Delete VS

Hi Poseidon1974 ,

LTM is considered to be default deny. This means that when no traffic processing objects are configured (for example a virtual server and a pool), the BIG-IP system does not process any network traffic. (https://techdocs.f5.com/en-us/bigip-15-1-0/big-ip-network-firewall-policies-and-implementations/afm-firewall-default-traffic-processing.html#:~:text=LTM%20is%20considered%20to%20be,not%20process%20any%20network%20traffic)

and in normal scenarios as I know, F5 doesn't send packet with VS IP as source at all, you have three options when F5 create new connection with backend server (Pool Members):-

1- you can use Auto Map and F5 will send packet with SRC IP of (Self IP "if Standalone" or Floating IP "if HA Peer")
2- or use SNAT Pool.
3- or Client IP source if you don't enable "SNAT"

so try to traceroute to IP you get in FW logs and check it place in your network.

Hi Poseidon1974 , 

Beside Mostafa_Elsayed and JRahm they described it comprehensively. 

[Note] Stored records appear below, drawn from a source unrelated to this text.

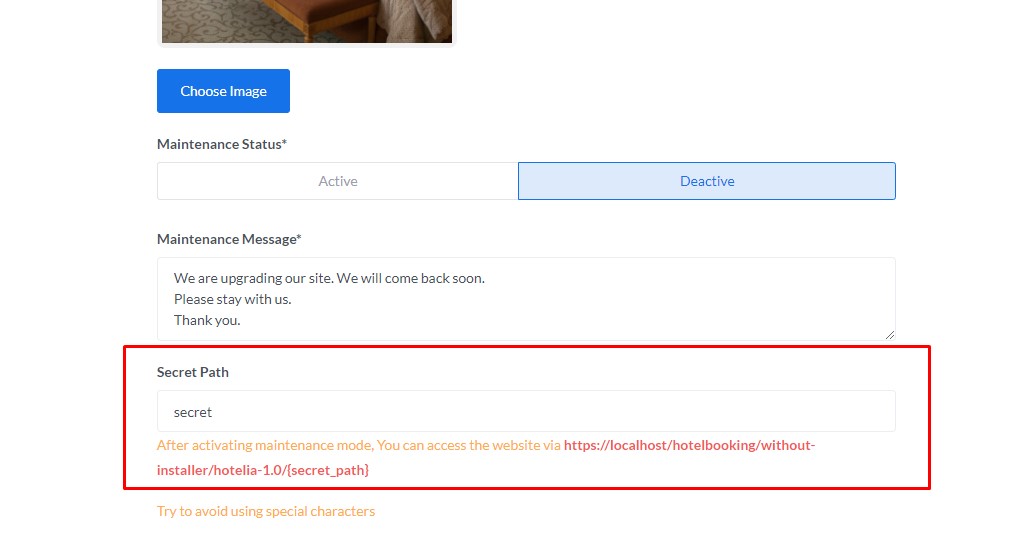
Task: Place cursor in 'We are upgrading our site' line
Action: click(x=328, y=278)
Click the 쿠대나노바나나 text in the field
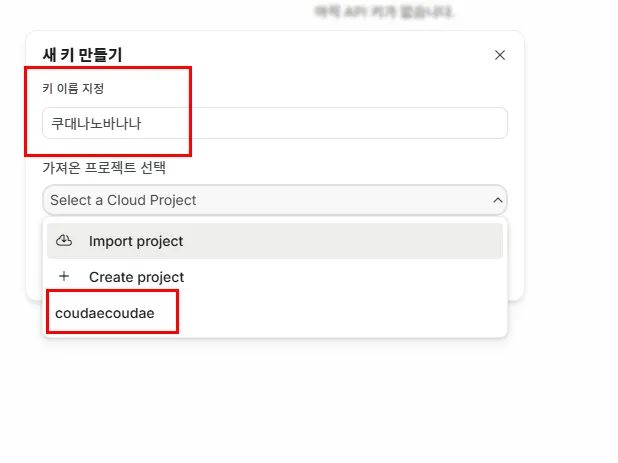This screenshot has height=463, width=618. pyautogui.click(x=104, y=123)
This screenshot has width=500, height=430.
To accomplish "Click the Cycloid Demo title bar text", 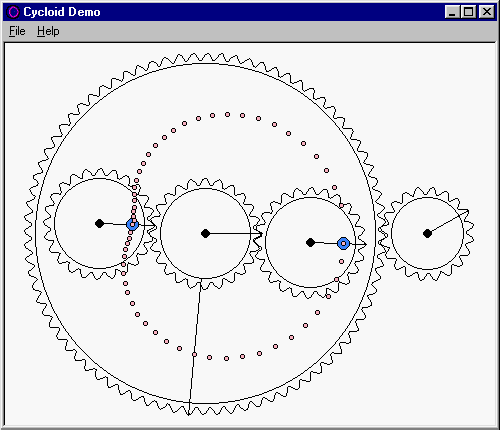I will pos(62,12).
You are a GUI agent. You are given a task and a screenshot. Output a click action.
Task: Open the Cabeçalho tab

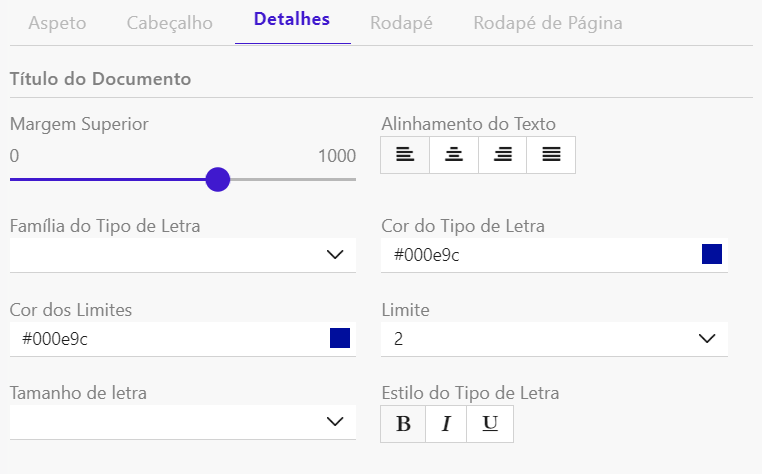point(170,23)
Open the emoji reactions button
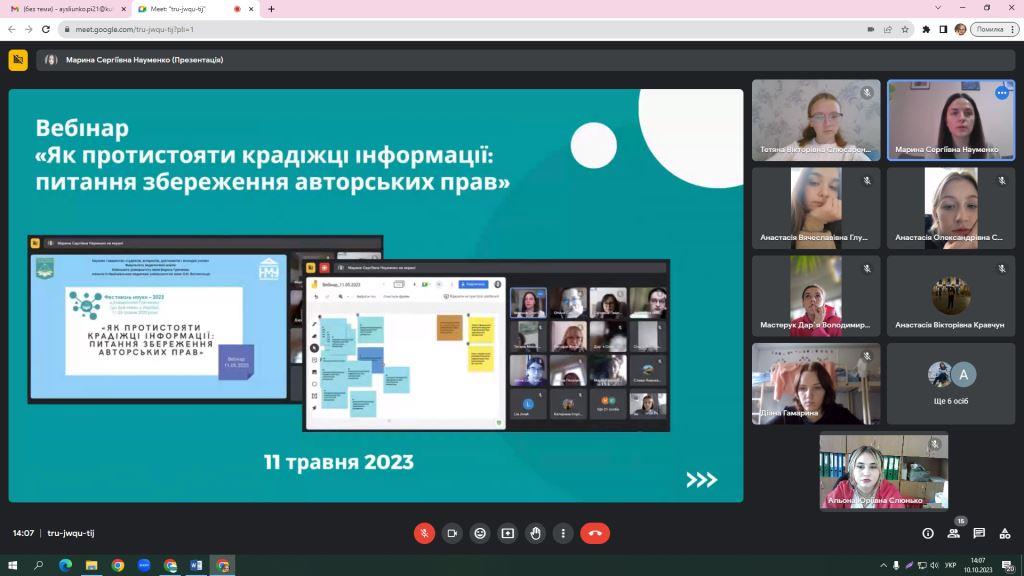 [x=480, y=533]
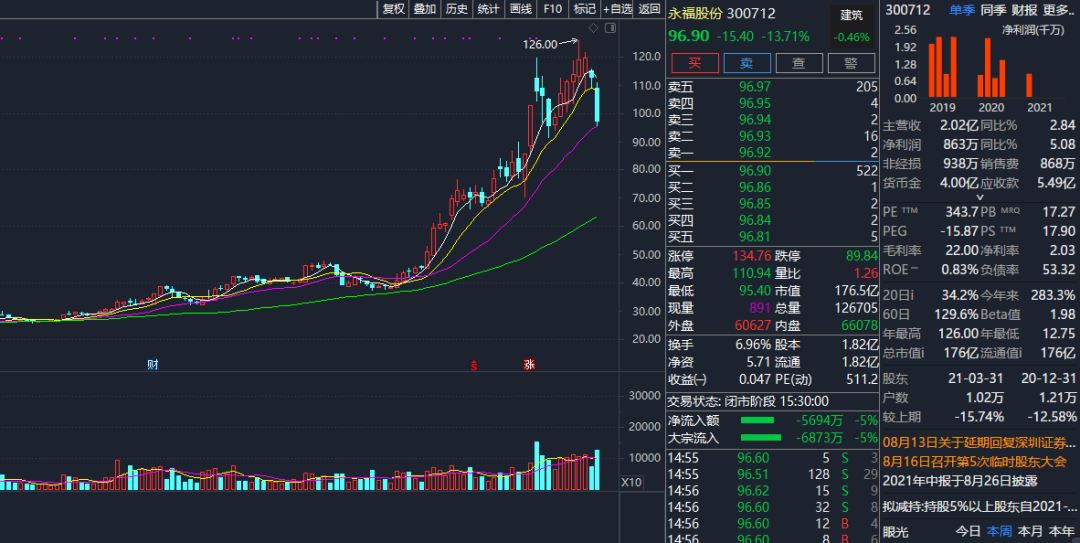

Just want to add >>> Check your connection table in your Bigip 
use this command : 
tmsh show /sys connection cs-server-addr <vs_ip> cs-server-port <vs_port>  ( as described in this Article  : https://my.f5.com/manage/s/article/K53851362) 
Note : Don't run this command withoud using filters the box may crash if you have huge amount of  connection table entries. 
Use it as I have written above. 

then : 

If you see any existing connections for that virtual server , you should delete it from connection table. 
using this command : 
tmsh delete /sys connection cs-server-addr <vs_ip> cs-server-port <vs_port>